- Urban size in population brings certain benefits, but it also has its cost. In most European cities costs and benefits related to urban size appear to hold a balance
- In some of the mainly medium鈥恠ized cities the benefits of the size in terms of attractiveness, diversity in economic base, qualified labour force and R&D involvement outweigh the costs. This is particularly visible in cities such as Lisbon, Edinburgh, Florence, or Tallinn
- In larger cities, costs of the size related to property price levels, criminality and presence of green spaces outweigh the benefits. To this group belong cities such as Barcelona, London, Berlin, Prague, or Rome
Observations for policy
Urban size brings certain benefits, but it also comes at a cost. In most European cities investigated, costs and benefits of the urban size appear to hold a balance. However, in some cities the costs outweigh the benefits and in some it is the other way around.
Developing urban quality, urban amenities and attracting highly qualified labour force is due to generate enhanced attractiveness and competitiveness, once again supporting a wider, more diversified urban realm. A potentially beneficial and virtuous cycle of urban development may be triggered along these lines.

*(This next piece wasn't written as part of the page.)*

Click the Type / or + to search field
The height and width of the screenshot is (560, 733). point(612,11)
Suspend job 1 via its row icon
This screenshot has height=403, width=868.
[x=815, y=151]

The importance of cities for European territorial development is not at least underlined by EU regional policies and the Leipzig Charter on Sustainable European Cities. At the same time it is widely accepted that cities are considered to be the engines of economic development. Cities are also at the frontline when it comes to tackling obstacles to growth and employment, such as social exclusion and environmental degradation. But very often urban and regional policy debates question the optimal size of urban areas. The same applies to the number of inhabitants.
The map is based on the idea that urban population size implies both benefits and costs for the city. Size is therefore a dual concept representing a joint source of positive as well as negative externalities for city dwellers. The map shows to what degree a city has reached the situation where the benefits (i.e. attractiveness, diversity of the economic base, high levels of skills and R&D involvement) and the costs of its size (i.e. property price levels, criminality, and green spaces) balance between each other to reach the equilibrium.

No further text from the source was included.